» Request:
Tally the lines of the listing below that contain the string "accomplish", treating uppercase and lowercase as different, and give only the number.

>> start Input

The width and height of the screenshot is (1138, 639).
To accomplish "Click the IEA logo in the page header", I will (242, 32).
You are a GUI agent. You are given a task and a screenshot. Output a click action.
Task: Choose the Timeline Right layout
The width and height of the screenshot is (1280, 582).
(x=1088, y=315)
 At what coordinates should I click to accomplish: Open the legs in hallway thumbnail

>> end Input
>> start Input

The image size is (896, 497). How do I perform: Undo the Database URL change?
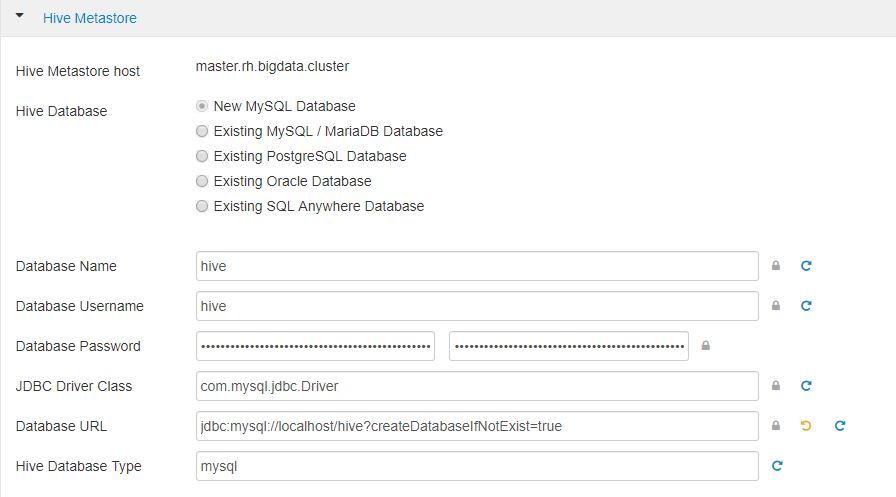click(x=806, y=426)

>> end Input

» Solution to this exercise:
2